What to work on:
Could you rewrite the paragraph of the geometry proof below that begins "Now, \(NN_1 , PX,MM_1\) are 3 parallel lines" as a short list, keeping its main facts?

Extract provided:
========================================

We use similarity in triangles \(MPY\) and \(MNY_1\).

\(\dfrac{PY}{NY_1} = \dfrac{MP}{NM}\) and we get \(PY = \dfrac{PM}{NM} \times NY_1\)...(i) Similarly we have \(PZ = \dfrac{NP}{NM} \times MZ_1 \)...(ii)

Now, \(NN_1 , PX,MM_1\) are 3 parallel lines . So we have \(\dfrac{PM}{NM} = \dfrac{M_1X}{M_1N_1}\).... (iii) We join \(N, M_1\) and let that intersect \(PX\) at \(L\).

Using \(\triangle NLP \sim NM_1M\) , we have \(\dfrac{PL}{MM_1} = \dfrac{NP}{NM} \) and thus \(PL = \dfrac{NP}{NM} \times MM_1 = \dfrac{NP}{NM} \times MZ_1\). (as \(MM_1 = MZ_1\) ... (iv)

And, similarly using \(\triangle M_1XL \sim \triangle M_1N_1N\) , we have

\(LX = \dfrac{XM_1}{N_1M_1} \times NN_1 = \dfrac{PM}{NM} \times NY_1\)...(v)

We observe that \((iv) + (v)\) is indeed \((i) + (ii)\) and Hence \(PY + PZ = PL + LX = PX\)

========================================

Extracted records:

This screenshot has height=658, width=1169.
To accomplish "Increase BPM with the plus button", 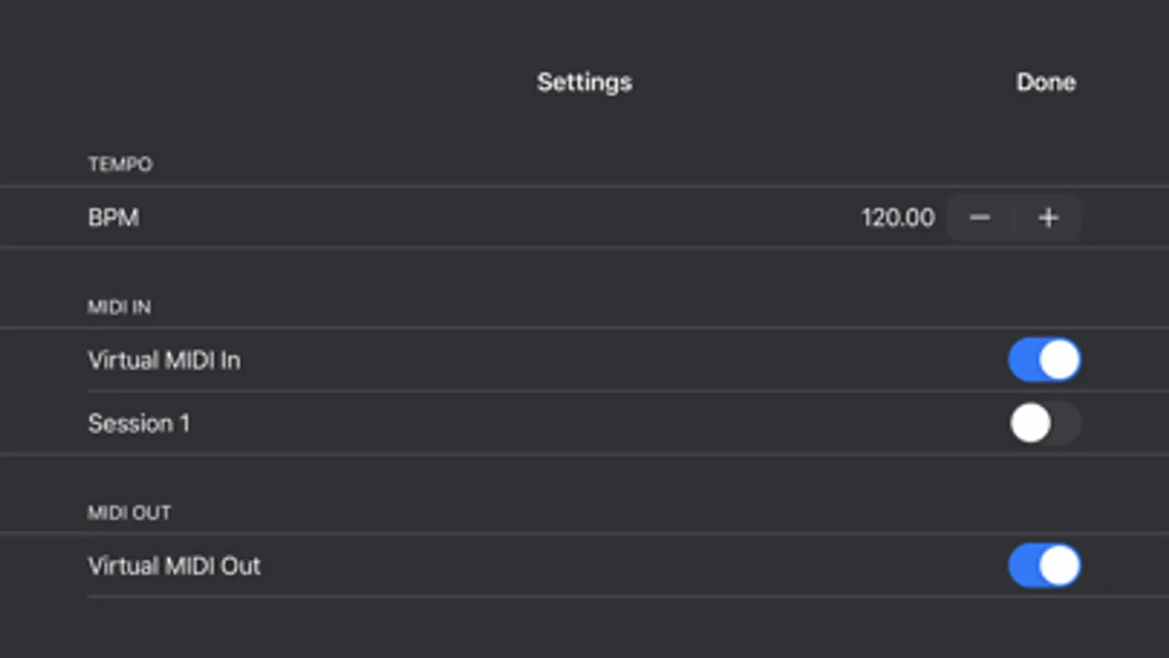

========================================

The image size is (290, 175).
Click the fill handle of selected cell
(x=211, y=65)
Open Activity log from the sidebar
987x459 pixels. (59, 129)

========================================

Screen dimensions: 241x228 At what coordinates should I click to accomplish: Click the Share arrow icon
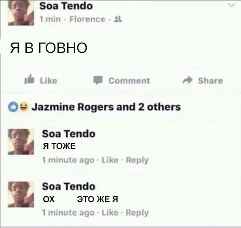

========================================

Expected answer:
- \(NN_1\), \(PX\) and \(MM_1\) are three parallel lines.
- Hence \(\dfrac{PM}{NM} = \dfrac{M_1X}{M_1N_1}\) ... (iii).
- Join \(N\) and \(M_1\), and let this line meet \(PX\) at \(L\).